In [7]:
import requests

url = 'https://www.visitmaryland.org/'
response = requests.get(url)
print('HTTP status code:', response.status_code)


HTTP status code: 403


In [8]:
import requests
from bs4 import BeautifulSoup


def get_http_status(url):
    """Fetch the URL and return the HTTP status code and text, with headers."""
    headers = {
        "User-Agent": "Mozilla/5.0 (compatible; MyBot/0.1; +http://example.com/bot)"
    }
    resp = requests.get(url, headers=headers)
    return resp.status_code, resp.text

def extract_visible_text(html_content):
    """Extract and return visible text from HTML, ignoring <script> and <style> tags."""
    soup = BeautifulSoup(html_content, "html.parser")

    for tag in soup(["script", "style"]):
        tag.decompose()

    #text
    text = soup.get_text(separator="\n")

    lines = [line.strip() for line in text.splitlines()]
    visible_lines = [line for line in lines if line]
    visible_text = "\n".join(visible_lines)
    return visible_text

def extract_headings(html_content, levels=("h1","h2","h3")):
    """Extract headings of given levels, return list of tuples (tag, heading_text)."""
    soup = BeautifulSoup(html_content, "html.parser")
    headings = []
    for level in levels:
        for h in soup.find_all(level):
            text = h.get_text().strip()
            headings.append((level, text))
    return headings

def extract_links(html_content):
    """Extract all URLs in <a href="..."> from a page."""
    soup = BeautifulSoup(html_content, "html.parser")
    links = set()
    for a in soup.find_all("a", href=True):
        href = a["href"]
        links.add(href)
    return sorted(links)

def save_first_paragraph(html_content, filename):
    """Extract the first <p> paragraph from Wikipedia's main content and save it to a local file."""
    soup = BeautifulSoup(html_content, "html.parser")

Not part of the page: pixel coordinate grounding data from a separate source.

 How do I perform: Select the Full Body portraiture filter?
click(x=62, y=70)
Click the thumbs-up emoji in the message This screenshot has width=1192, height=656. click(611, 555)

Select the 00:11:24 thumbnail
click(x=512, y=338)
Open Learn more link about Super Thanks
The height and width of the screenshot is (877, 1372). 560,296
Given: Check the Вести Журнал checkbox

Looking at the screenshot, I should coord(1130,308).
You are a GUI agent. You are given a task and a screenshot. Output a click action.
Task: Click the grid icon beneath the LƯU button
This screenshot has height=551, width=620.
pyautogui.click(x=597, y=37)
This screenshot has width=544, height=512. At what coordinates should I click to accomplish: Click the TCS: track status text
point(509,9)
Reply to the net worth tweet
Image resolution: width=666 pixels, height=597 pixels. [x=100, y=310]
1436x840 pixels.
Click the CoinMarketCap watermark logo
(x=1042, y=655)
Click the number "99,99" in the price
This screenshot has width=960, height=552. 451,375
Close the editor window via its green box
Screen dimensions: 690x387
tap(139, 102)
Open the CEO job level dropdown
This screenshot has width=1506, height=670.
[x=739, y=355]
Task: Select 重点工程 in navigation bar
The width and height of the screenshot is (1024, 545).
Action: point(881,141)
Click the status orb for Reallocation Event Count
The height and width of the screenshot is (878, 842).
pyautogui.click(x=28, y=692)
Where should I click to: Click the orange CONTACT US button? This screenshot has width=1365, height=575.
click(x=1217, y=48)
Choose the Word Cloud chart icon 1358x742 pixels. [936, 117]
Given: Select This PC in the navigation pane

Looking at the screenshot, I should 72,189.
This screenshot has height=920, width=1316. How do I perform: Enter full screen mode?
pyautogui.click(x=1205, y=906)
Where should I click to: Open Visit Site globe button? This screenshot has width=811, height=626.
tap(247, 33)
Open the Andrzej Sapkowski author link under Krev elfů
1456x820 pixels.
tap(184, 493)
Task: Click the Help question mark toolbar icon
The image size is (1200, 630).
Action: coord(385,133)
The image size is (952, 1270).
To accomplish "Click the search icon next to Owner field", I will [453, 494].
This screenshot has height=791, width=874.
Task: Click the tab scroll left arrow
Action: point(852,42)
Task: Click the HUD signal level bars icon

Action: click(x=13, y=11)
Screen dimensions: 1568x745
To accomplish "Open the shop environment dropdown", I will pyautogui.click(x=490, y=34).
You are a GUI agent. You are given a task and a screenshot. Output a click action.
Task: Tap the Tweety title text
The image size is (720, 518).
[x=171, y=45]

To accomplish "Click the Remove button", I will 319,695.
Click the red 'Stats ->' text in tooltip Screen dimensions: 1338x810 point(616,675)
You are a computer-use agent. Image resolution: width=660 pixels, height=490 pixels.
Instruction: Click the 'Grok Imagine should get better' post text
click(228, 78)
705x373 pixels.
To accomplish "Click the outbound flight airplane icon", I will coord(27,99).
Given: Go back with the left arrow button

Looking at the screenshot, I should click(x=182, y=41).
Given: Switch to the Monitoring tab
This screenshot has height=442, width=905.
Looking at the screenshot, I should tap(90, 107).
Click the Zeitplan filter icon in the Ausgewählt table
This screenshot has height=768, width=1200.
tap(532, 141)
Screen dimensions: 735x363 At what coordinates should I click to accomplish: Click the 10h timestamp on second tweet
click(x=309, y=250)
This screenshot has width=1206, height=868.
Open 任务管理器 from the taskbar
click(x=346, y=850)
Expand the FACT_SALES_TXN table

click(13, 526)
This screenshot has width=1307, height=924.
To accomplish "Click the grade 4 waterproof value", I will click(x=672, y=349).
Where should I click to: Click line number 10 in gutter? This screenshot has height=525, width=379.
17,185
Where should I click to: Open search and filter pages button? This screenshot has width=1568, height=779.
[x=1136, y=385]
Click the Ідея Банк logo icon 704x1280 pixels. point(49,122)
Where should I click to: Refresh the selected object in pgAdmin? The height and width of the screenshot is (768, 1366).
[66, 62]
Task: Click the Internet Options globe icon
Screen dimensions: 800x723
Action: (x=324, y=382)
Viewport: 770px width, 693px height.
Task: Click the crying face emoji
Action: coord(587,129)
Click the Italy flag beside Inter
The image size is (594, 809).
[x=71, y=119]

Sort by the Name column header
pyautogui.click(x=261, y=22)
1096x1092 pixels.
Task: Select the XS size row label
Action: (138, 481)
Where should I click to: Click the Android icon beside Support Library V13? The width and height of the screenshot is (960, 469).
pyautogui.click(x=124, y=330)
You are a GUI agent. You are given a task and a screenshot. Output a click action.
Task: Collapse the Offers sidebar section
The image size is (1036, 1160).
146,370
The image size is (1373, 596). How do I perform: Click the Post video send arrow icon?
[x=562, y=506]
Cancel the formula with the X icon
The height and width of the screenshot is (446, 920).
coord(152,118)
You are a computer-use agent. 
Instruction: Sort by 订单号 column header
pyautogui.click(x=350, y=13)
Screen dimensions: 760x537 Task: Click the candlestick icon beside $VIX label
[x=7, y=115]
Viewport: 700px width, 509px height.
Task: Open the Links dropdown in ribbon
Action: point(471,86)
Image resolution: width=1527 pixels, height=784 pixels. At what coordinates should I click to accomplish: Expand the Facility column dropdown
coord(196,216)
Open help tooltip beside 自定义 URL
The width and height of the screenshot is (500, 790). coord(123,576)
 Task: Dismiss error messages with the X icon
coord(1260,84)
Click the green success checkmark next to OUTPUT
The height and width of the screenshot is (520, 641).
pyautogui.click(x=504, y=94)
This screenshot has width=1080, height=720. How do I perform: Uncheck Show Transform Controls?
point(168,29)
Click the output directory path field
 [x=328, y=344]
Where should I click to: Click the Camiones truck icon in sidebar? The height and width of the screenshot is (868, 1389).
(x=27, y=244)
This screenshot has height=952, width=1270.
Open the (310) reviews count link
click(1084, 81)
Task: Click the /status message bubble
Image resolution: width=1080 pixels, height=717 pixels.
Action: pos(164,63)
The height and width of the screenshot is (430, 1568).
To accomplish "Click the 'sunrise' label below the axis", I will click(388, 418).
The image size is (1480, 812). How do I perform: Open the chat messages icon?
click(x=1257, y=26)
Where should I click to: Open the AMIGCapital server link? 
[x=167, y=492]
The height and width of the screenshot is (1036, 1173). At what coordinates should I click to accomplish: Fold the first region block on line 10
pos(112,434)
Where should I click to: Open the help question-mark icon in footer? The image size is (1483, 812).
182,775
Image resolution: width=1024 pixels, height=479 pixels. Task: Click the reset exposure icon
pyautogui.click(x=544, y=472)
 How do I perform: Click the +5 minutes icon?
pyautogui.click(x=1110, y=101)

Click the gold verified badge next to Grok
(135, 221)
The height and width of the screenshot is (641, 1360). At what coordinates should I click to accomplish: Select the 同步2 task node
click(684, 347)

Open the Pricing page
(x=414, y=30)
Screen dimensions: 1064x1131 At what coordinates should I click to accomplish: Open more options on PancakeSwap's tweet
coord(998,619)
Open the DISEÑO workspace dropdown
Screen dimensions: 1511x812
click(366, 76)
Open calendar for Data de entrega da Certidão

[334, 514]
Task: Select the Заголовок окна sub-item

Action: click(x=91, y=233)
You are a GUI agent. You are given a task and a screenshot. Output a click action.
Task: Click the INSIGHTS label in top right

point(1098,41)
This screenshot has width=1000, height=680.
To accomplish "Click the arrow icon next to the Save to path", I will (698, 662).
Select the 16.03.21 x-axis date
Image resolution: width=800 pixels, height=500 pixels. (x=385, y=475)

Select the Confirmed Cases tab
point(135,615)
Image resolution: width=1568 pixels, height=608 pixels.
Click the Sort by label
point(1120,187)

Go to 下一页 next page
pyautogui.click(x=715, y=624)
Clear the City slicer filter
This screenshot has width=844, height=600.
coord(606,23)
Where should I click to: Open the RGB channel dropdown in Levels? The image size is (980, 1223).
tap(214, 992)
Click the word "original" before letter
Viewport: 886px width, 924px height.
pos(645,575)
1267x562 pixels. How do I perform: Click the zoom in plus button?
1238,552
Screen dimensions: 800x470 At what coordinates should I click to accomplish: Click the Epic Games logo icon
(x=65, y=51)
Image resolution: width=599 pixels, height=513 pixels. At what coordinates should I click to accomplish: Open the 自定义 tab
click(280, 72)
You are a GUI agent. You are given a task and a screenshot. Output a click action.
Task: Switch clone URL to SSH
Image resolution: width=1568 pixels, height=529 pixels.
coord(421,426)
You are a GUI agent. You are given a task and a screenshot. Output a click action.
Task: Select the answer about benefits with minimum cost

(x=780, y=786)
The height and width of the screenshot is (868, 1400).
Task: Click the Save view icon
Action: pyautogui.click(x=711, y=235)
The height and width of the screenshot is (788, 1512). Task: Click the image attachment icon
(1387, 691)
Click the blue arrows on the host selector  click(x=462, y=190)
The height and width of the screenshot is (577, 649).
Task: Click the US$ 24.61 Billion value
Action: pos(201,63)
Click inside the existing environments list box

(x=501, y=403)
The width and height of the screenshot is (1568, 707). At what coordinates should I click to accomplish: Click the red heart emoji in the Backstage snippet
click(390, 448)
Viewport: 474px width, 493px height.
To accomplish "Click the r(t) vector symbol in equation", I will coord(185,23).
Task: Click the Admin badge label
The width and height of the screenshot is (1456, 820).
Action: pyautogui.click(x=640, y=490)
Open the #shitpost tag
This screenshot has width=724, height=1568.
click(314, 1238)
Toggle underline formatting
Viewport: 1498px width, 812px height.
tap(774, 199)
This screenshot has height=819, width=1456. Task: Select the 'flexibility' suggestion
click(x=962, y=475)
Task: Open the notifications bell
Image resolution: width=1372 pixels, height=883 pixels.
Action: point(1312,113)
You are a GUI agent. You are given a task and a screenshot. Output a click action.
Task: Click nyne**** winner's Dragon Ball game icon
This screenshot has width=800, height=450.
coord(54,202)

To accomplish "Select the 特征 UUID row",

    #wikipedia articles inclded
    content_div = soup.find("div", {"id": "mw-content-text"})
    if not content_div:
        raise ValueError("Could not find main content div")

    p = content_div.find("p")
    if p is None:
        raise ValueError("No <p> tag found in Wikipedia content")

    first_para = p.get_text().strip()
    #file saved
    with open(filename, "w", encoding="utf-8") as f:
        f.write(first_para)
    return first_para


def main():
    #viisitting the  Maryland HTTP status
    url_md = "https://www.visitmaryland.org/"
    status_code_md, content_md = get_http_status(url_md)
    print(f"VisitMaryland.org HTTP status code: {status_code_md}\n")

    #extract visible text from Visit Maryland main page
    visible_text_md = extract_visible_text(content_md)
    print("Visible Text from VisitMaryland.org:")
    print("-" * 40)
    print(visible_text_md[:2000])  # print first 2000 characters for brevity
    print("\n--- End of visible text preview ---\n")

    #extract headings from 
    url_wiki_nlp = "https://en.wikipedia.org/wiki/Natural_language_processing"
    status_code_wiki, content_wiki = get_http_status(url_wiki_nlp)
    print(f"Wikipedia NLP page HTTP status code: {status_code_wiki}\n")

    headings = extract_headings(content_wiki)
    print("Headings (h1, h2, h3) from Wikipedia NLP page:")
    for tag, text in headings:
        print(f"{tag}: {text}")
    print()

    #extracting all links
    links = extract_links(content_wiki)
    print("Some links from the Wikipedia NLP page:")
    for i, link in enumerate(links[:30]):  # show first 30 links
        print(f"{i+1}: {link}")
    print(f"... (Total links found: {len(links)})\n")

    #extracting first paragraph from Wikipedia NLP page and saving it for use
    filename = "nlp_intro.txt"
    intro_para = save_first_paragraph(content_wiki, filename)
    print(f"First paragraph of NLP page saved to {filename}:")
    print(intro_para)

if __name__ == "__main__":
    main()


VisitMaryland.org HTTP status code: 403

Visible Text from VisitMaryland.org:
----------------------------------------
Just a moment...
Enable JavaScript and cookies to continue

--- End of visible text preview ---

Wikipedia NLP page HTTP status code: 200

Headings (h1, h2, h3) from Wikipedia NLP page:
h1: Natural language processing
h2: Contents
h2: History
h2: Approaches: Symbolic, statistical, neural networks
h2: Common NLP tasks
h2: General tendencies and (possible) future directions
h2: See also
h2: References
h2: Further reading
h2: External links
h3: Symbolic NLP (1950s – early 1990s)
h3: Statistical NLP (1990s–present)
h3: Statistical approach
h3: Neural networks
h3: Text and speech processing
h3: Morphological analysis
h3: Syntactic analysis
h3: Lexical semantics (of individual words in context)
h3: Relational semantics (semantics of individual sentences)
h3: Discourse (semantics beyond individual sentences)
h3: Higher-level NLP applications
h3: Cognition

Some links from the